REQUIREMENT -> Please reproduce the listing below word for word, starting at the line that contains "The width and height of the screenshot is (620, 535)." and continuing through the end of the listing, with both ends included. Leave the pictures out of your answer.

(Entries for locating words and elements)
------------------------------

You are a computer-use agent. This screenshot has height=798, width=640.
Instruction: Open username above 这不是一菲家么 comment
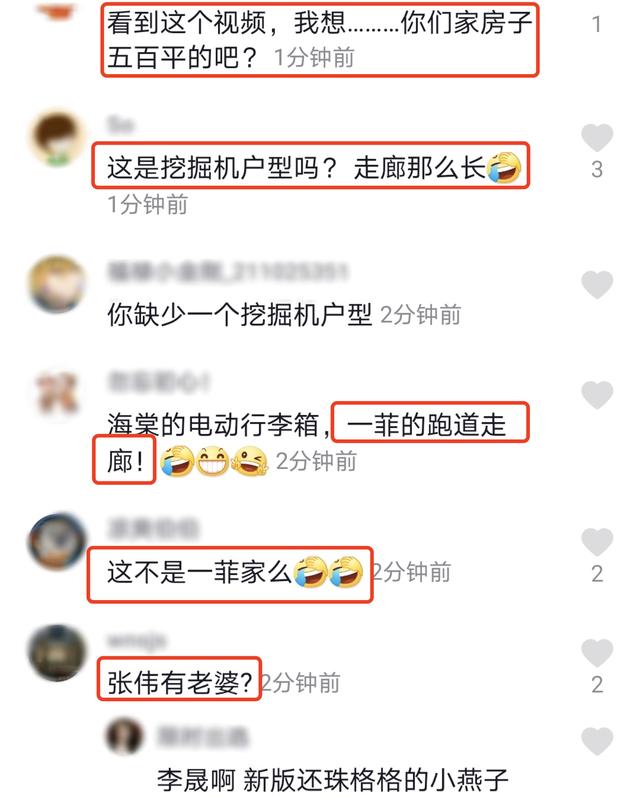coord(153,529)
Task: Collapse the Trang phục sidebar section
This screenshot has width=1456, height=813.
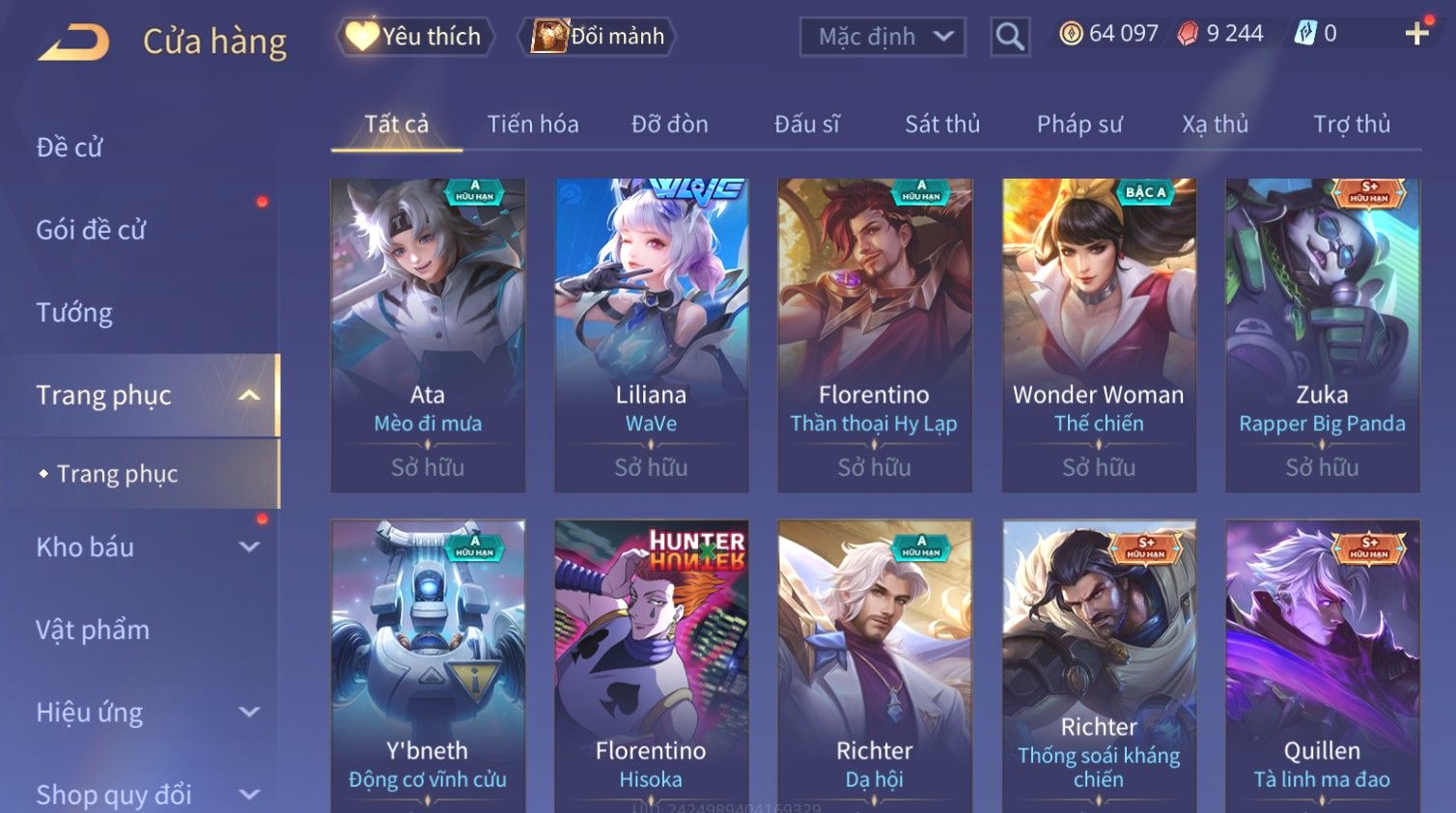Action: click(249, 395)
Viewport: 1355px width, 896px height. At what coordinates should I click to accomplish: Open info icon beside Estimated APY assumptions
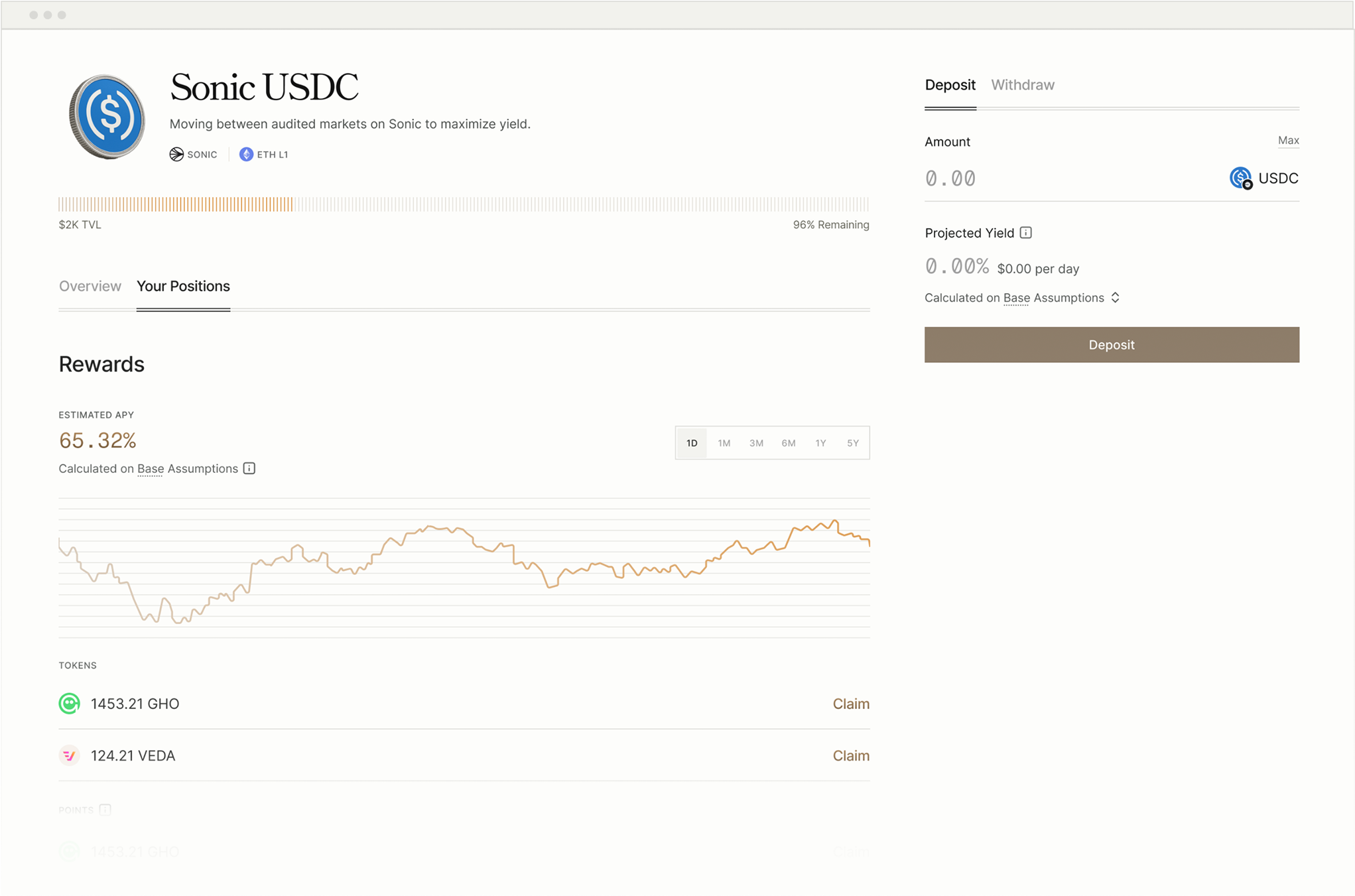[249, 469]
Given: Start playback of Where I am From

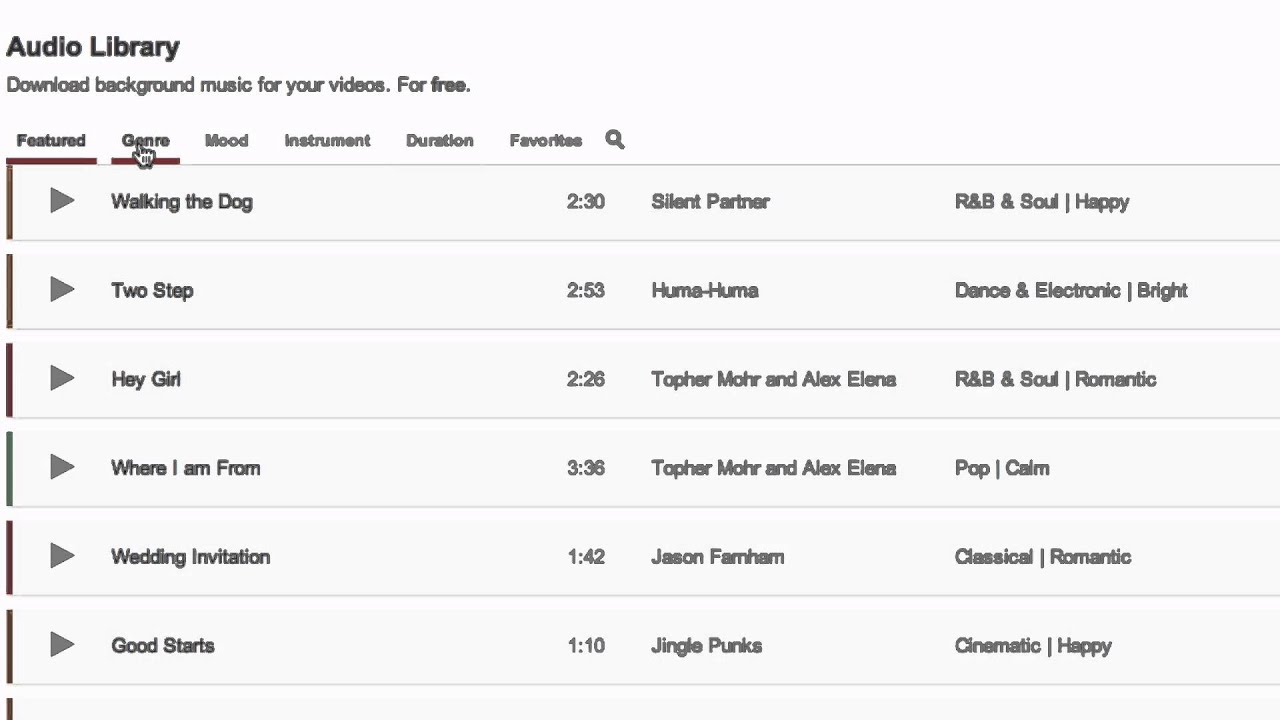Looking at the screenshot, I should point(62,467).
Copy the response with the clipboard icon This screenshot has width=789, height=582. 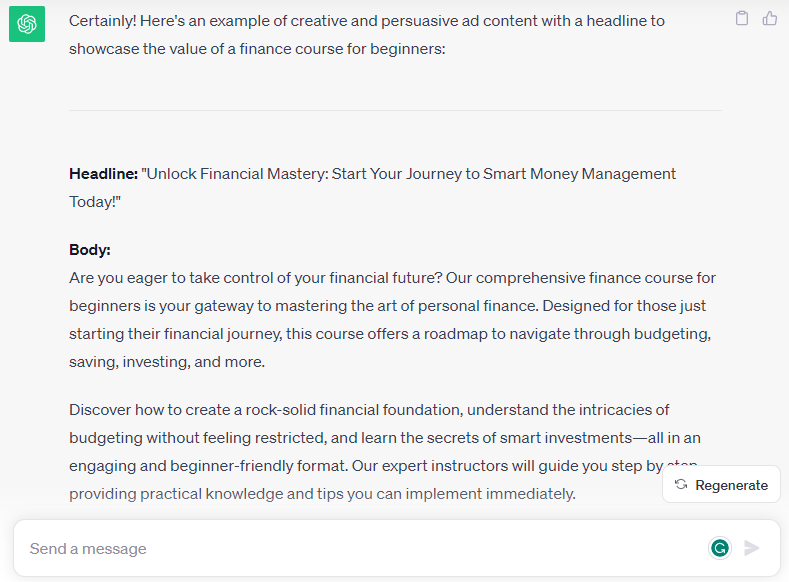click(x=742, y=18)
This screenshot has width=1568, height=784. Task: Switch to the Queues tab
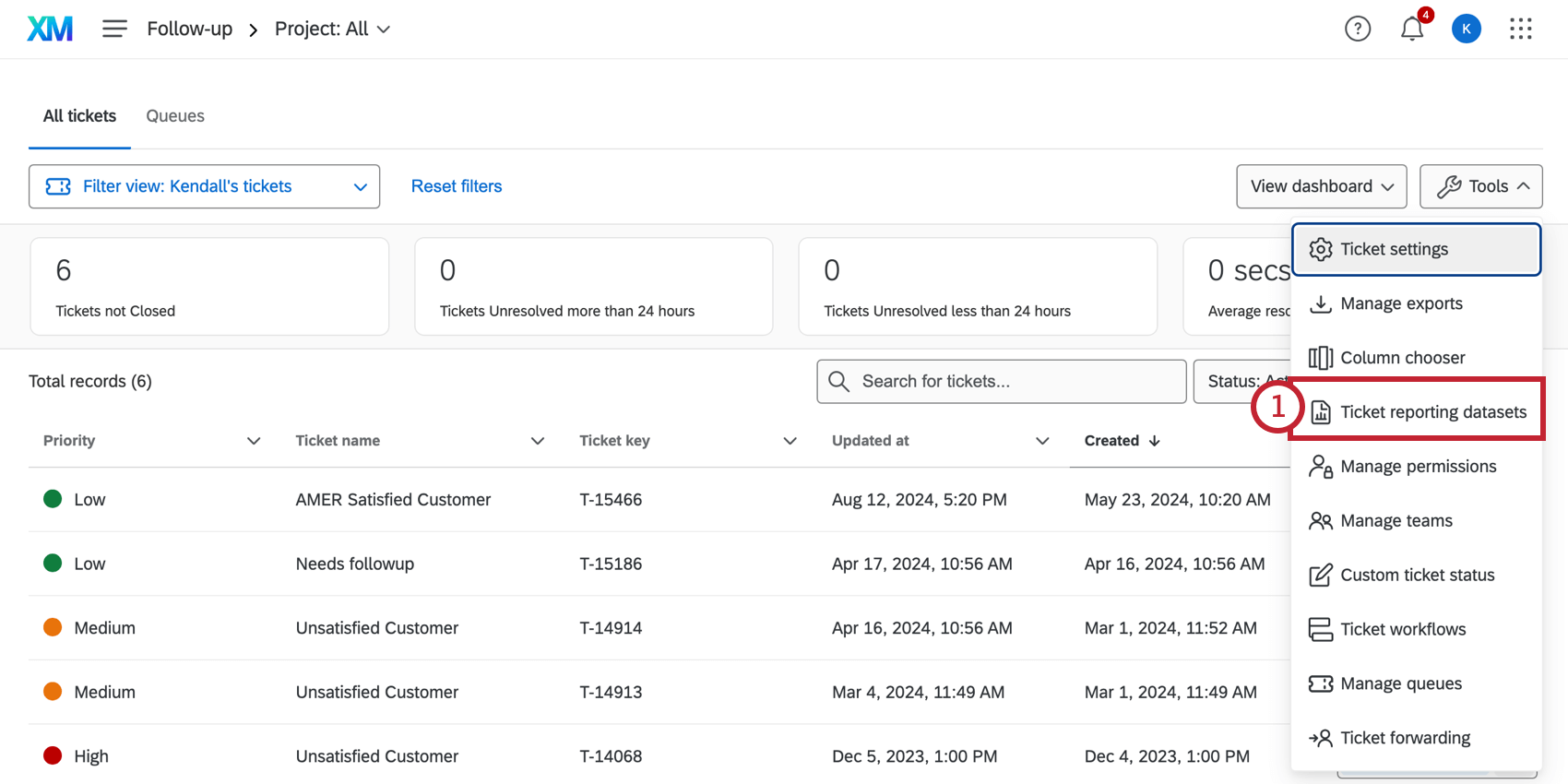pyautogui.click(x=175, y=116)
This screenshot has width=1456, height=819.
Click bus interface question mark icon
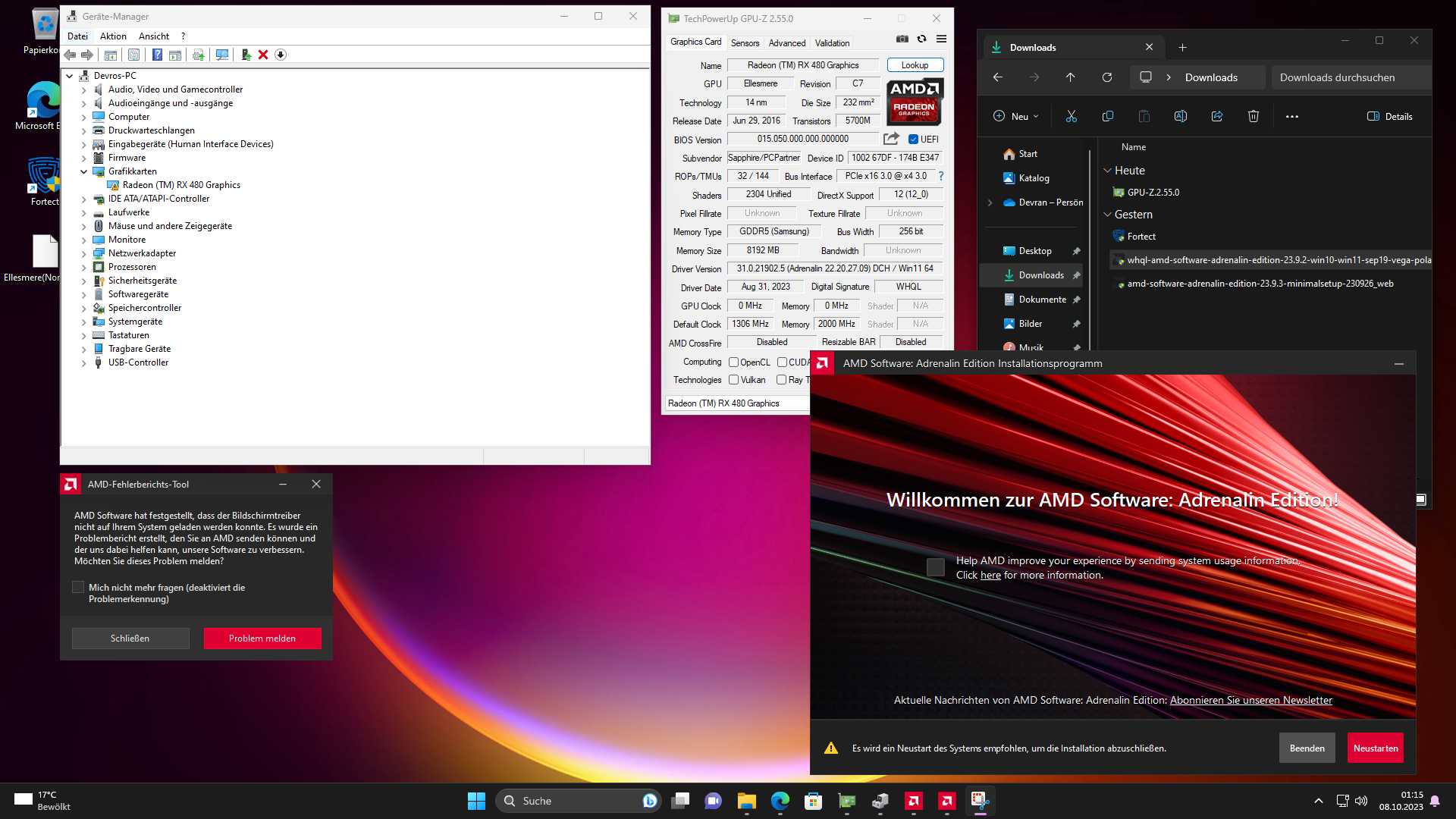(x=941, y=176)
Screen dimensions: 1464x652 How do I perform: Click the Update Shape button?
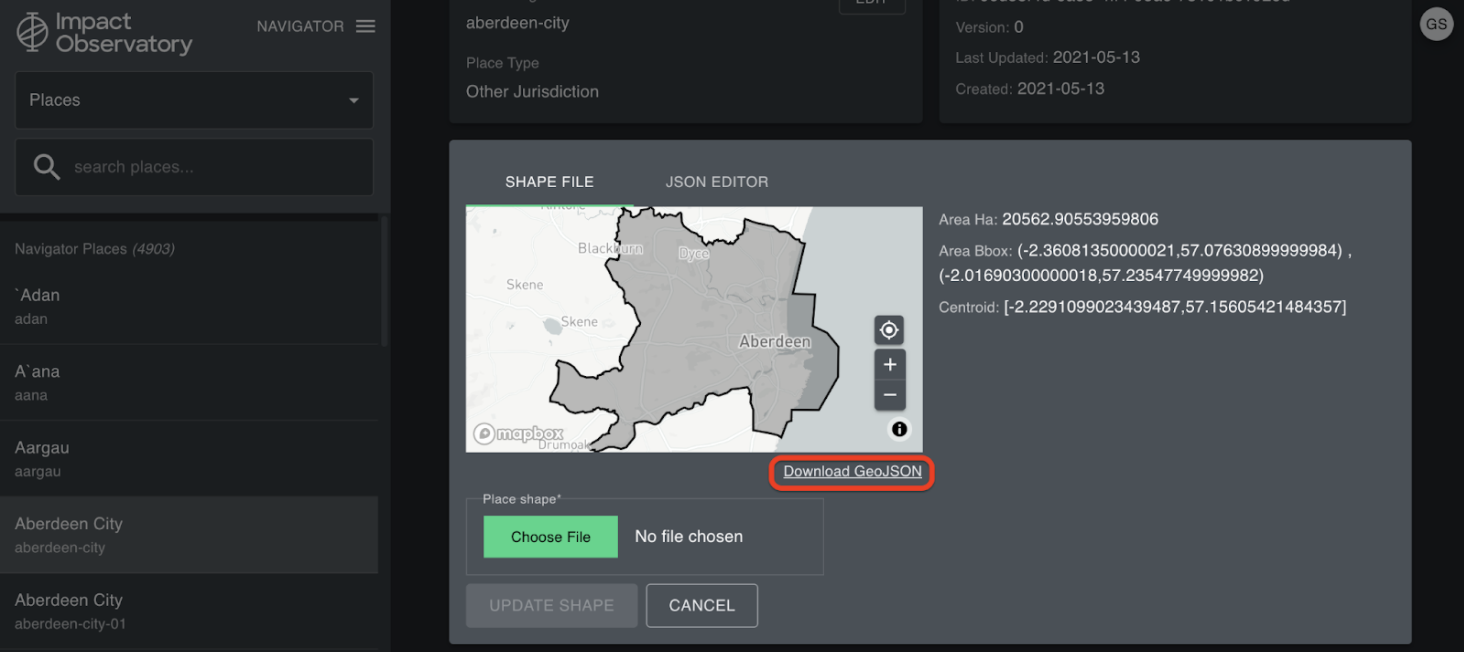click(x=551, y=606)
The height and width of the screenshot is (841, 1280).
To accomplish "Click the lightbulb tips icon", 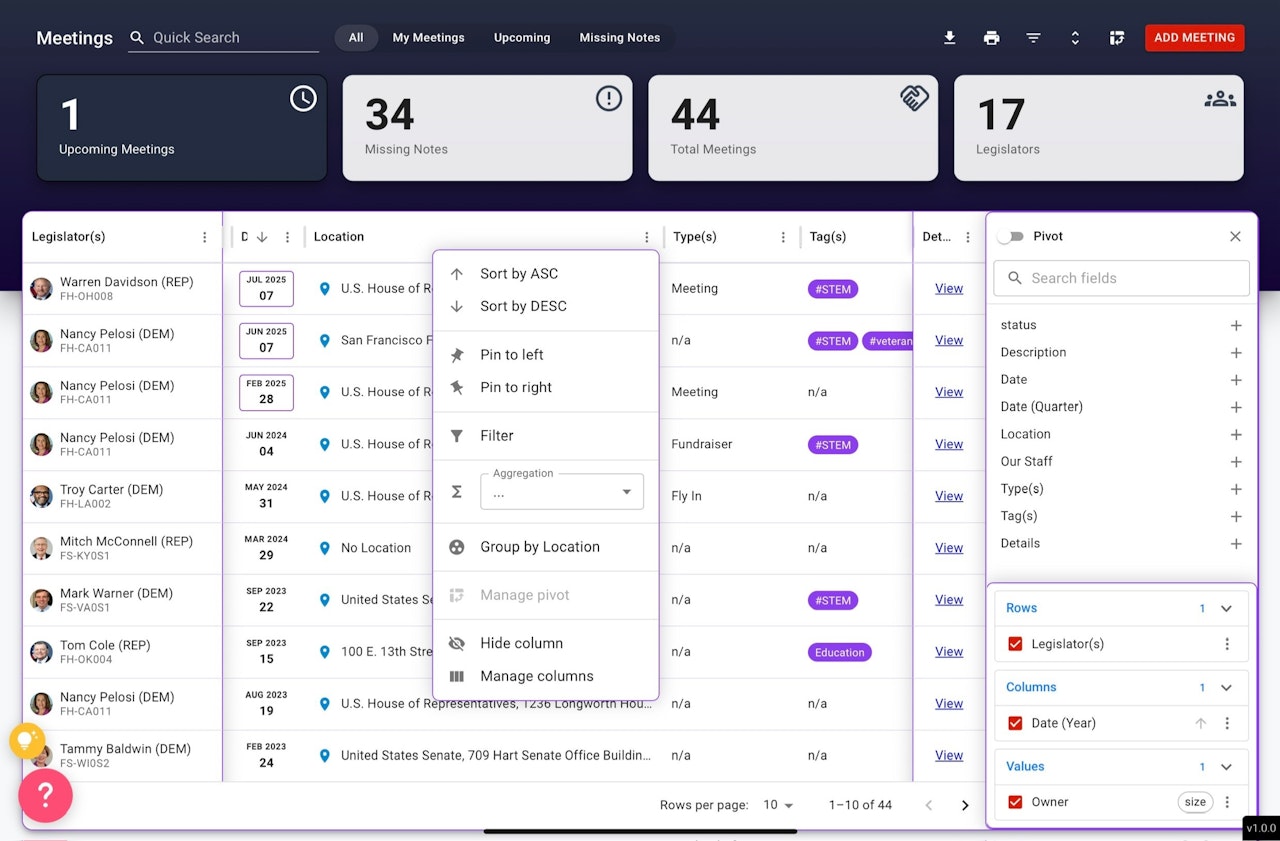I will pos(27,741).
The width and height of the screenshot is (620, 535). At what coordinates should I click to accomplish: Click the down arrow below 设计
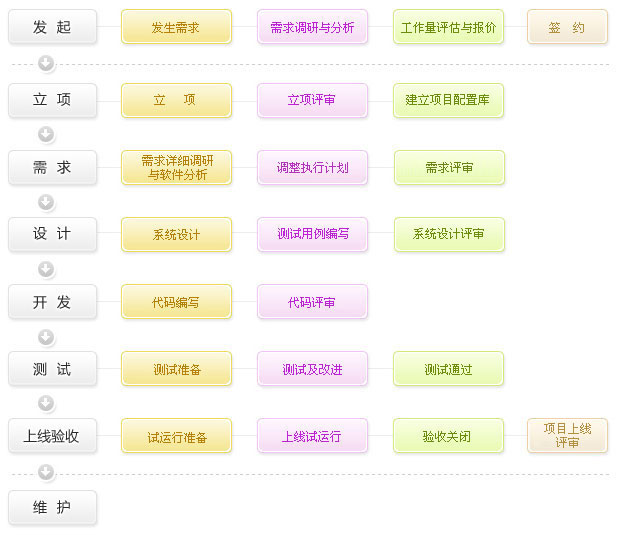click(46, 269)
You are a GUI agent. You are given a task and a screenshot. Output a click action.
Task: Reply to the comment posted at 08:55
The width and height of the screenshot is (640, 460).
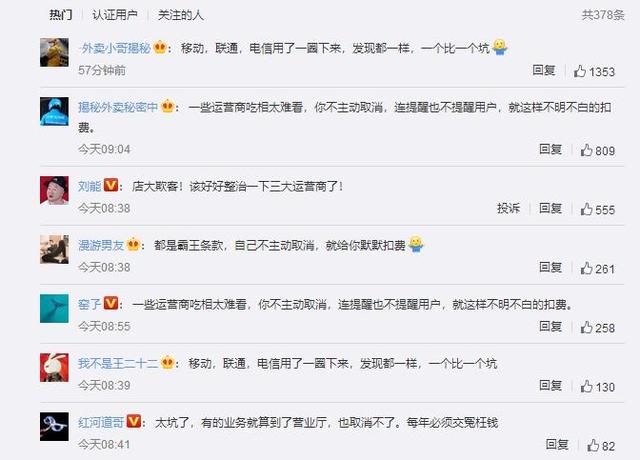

------------------------------

TASK RESPONSE ->
The width and height of the screenshot is (620, 535). At what coordinates should I click to accomplish: Click the down arrow below 设计
click(46, 269)
You are a GUI agent. You are given a task and a screenshot. Output a click action.
Task: Reply to the comment posted at 08:55
The width and height of the screenshot is (640, 460).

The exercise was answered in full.